### DIRECTIONS
Print each record below exactly as it appears.

### RAW DATA
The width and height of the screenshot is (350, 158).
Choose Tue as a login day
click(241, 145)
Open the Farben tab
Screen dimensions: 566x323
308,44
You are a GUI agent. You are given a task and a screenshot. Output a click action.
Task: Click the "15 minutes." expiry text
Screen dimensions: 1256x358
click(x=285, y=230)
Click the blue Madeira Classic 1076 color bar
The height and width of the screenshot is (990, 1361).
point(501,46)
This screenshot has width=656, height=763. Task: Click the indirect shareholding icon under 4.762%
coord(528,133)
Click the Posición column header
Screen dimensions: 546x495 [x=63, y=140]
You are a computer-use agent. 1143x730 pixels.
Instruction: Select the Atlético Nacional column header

### EXERCISE SOLUTION
The width and height of the screenshot is (350, 158).
Choose Tue as a login day
click(241, 145)
Open the Farben tab
Screen dimensions: 566x323
308,44
You are a GUI agent. You are given a task and a screenshot. Output a click action.
Task: Click the "15 minutes." expiry text
Screen dimensions: 1256x358
click(x=285, y=230)
Click the blue Madeira Classic 1076 color bar
The height and width of the screenshot is (990, 1361).
point(501,46)
This screenshot has width=656, height=763. Task: Click the indirect shareholding icon under 4.762%
coord(528,133)
Click the Posición column header
Screen dimensions: 546x495 [x=63, y=140]
You are a computer-use agent. 1143x730 pixels.
Instruction: Select the Atlético Nacional column header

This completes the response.